Biological Activity I Assay Protocols (From Reference)
Targets
Succinate dehydrogenase complex subunits (SDH) in fungi [1]
ln Vitro
1. Boscalid exhibited varied EC50 against Clarireedia spp., with mean EC50 = 1.109 ± 0.555 μg/ml (range: 0.160–2.548 μg/ml). Resistance frequency was low (0.6% in field populations) [1]
2. Positive cross-resistance observed with benzovindiflupyr (r = 0.82, P < 0.01), but not with thiophanate-methyl, propiconazole, or iprodione [1]
3. Inhibited SDH enzyme activity by binding to the ubiquinone site of SDH subunits, confirmed via molecular docking [1]
- Antifungal Activity: Boscalid exhibited varied inhibitory effects on mycelial growth of different Clarireedia species causing dollar spot in turfgrass. The effective concentration (EC₅₀) values ranged from 0.08 to 1.25 μg/mL across tested isolates, indicating species-specific sensitivity [1]
- Synergistic Degradation Inhibition: In co-exposure experiments with amoxicillin, boscalid degradation in soil was significantly reduced by 30–45% compared to single exposure, suggesting microbial enzyme inhibition [2]
ln Vivo
1. 30 mg/kg boscalid co-exposure with amoxicillin (10 mg/kg) increased earthworm mortality by 38.5% vs. boscalid alone (P < 0.01) after 14 days [2]

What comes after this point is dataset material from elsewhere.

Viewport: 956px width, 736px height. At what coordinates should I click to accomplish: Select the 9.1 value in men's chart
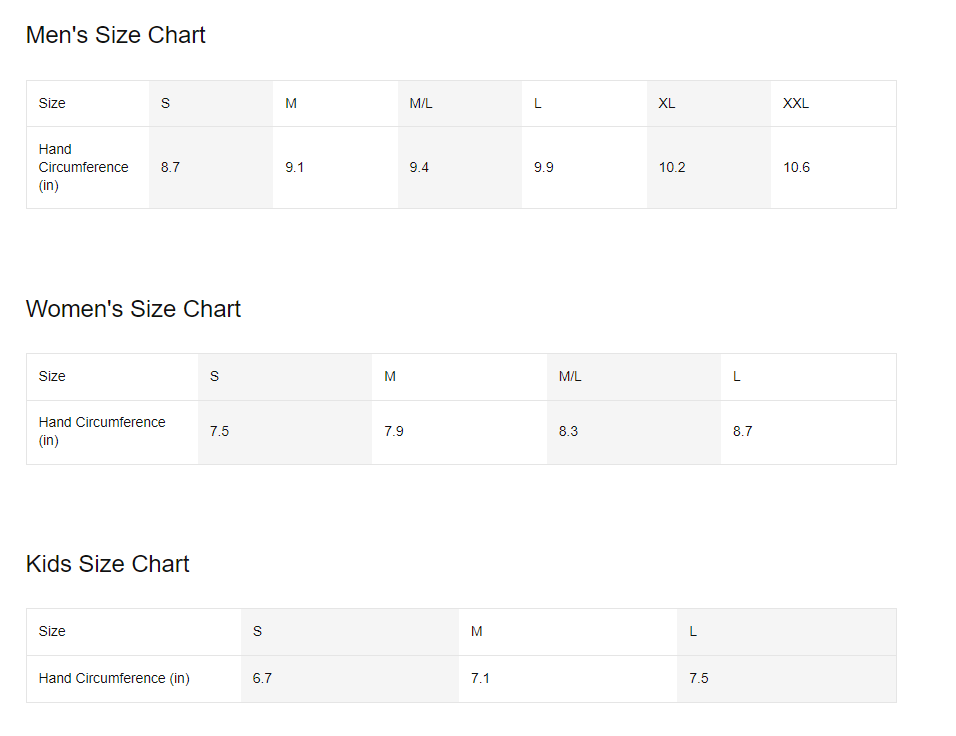pos(294,168)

2. Aggravated oxidative stress in earthworms: Co-exposure elevated malondialdehyde (MDA) by 2.3-fold and reduced superoxide dismutase (SOD) by 47.2% vs. control (P < 0.001) [2]
Enzyme Assay
SDH inhibition assay: Fungal mycelia were homogenized in phosphate buffer (pH 7.4) and centrifuged to obtain mitochondrial fractions. SDH activity was measured by monitoring succinate-dependent reduction of 2,6-dichlorophenolindophenol (DCPIP) at 600 nm. Boscalid (0.1–10 μg/ml) was added to the reaction mix (containing 0.2 mM DCPIP, 5 mM succinate) and incubated at 25°C for 30 min. Activity inhibition was calculated relative to untreated controls [1]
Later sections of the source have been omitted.